- Theatrical release poster
- Directed by: John Rawlins
- Screenplay by: Louis Lantz Lewis Meltzer
- Story by: John Rawlins
- Produced by: John Rawlins
- Starring: Steve Cochran Carole Mathews Warren Stevens
- Cinematography: Stanley Cortez
- Edited by: Harold Gordon
- Music by: Irving Gertz
- Production company: John Rawlins Productions
- Distributed by: United Artists
- Release date: February 18, 1953;
- Running time: 80 minutes
- Country: United States
- Language: English

= Shark River (film) =

1953 film by John Rawlins

Shark River is a 1953 American Florida Western adventure film directed by John Rawlins and written by Louis Lantz and Lewis Meltzer. It stars Steve Cochran, Carole Mathews, Warren Stevens, Robert Cunningham, Ruth Foreman, Spencer Fox and Bill Piper, and was released on November 13, 1953, by United Artists.

== Plot ==
After the Civil War, Clay Webley (Warren Stevens), returns to Florida as a fugitive wanted for murder. He escapes prison along with his wounded cellmate, Curtis Parker (Robert Cunningham). Clay reunites with his brother, Dan Webley (Steve Cochran), who reluctantly agrees to guide the pair through the treacherous swamplands of the Everglades to the Gulf of Mexico, with the ultimate plan of escaping by boat to Cuba and safety.

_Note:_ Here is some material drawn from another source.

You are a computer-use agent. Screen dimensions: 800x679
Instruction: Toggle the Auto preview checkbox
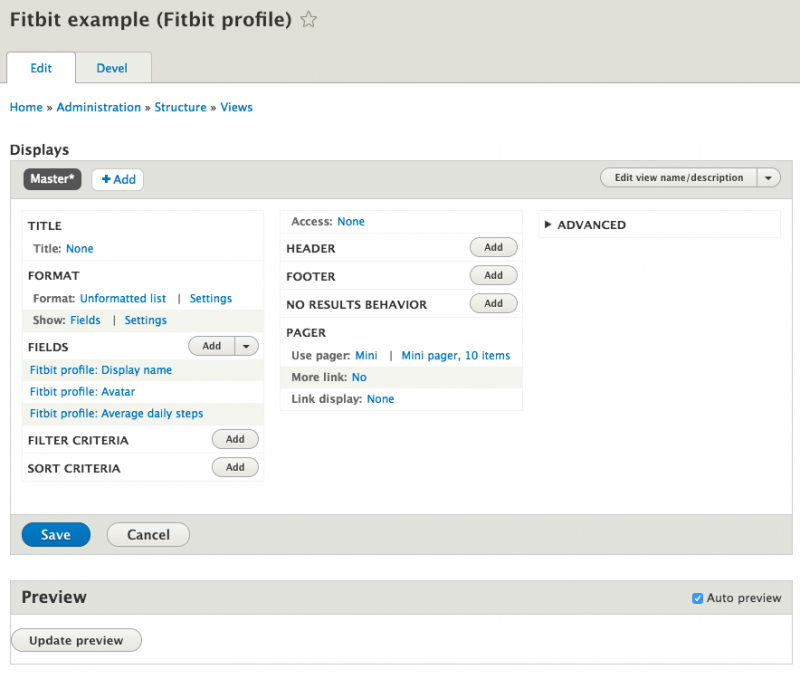697,597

The group faces numerous dangers in the unforgiving wilderness, including alligators, snakes, flooding, and harsh conditions. They also encounter Seminole Indians and a young widow named Jane (Carole Mathews). Tensions mount as the dying Curtis, on his deathbed, reveals that Clay is indeed guilty of the murder he was accused of—straining the brothers' relationship and complicating their perilous journey while evading pursuing authorities.

== Cast ==
- Steve Cochran as Dan Webley
- Carole Mathews as Jane Daughterty
- Warren Stevens as Clay Webley
- Robert Cunningham as Curtis Parker
- Ruth Foreman as Mrs. Daughterty
- Spencer Fox as Johnny Daughterty
- Bill Piper as Sheriff
- Don Carroll as Deputy Sheriff

== Production ==
The film is a historical period film set in Florida. It features depictions of the Seminole tribe of Native Americans as well as the dangerous beauty of Florida Everglades. The film was one of several crime thrillers set and filmed in Florida during the 1950s. Like Yellowneck, Snake River portrays Civil War deserters as unsavory cowards who ultimately get what they deserve.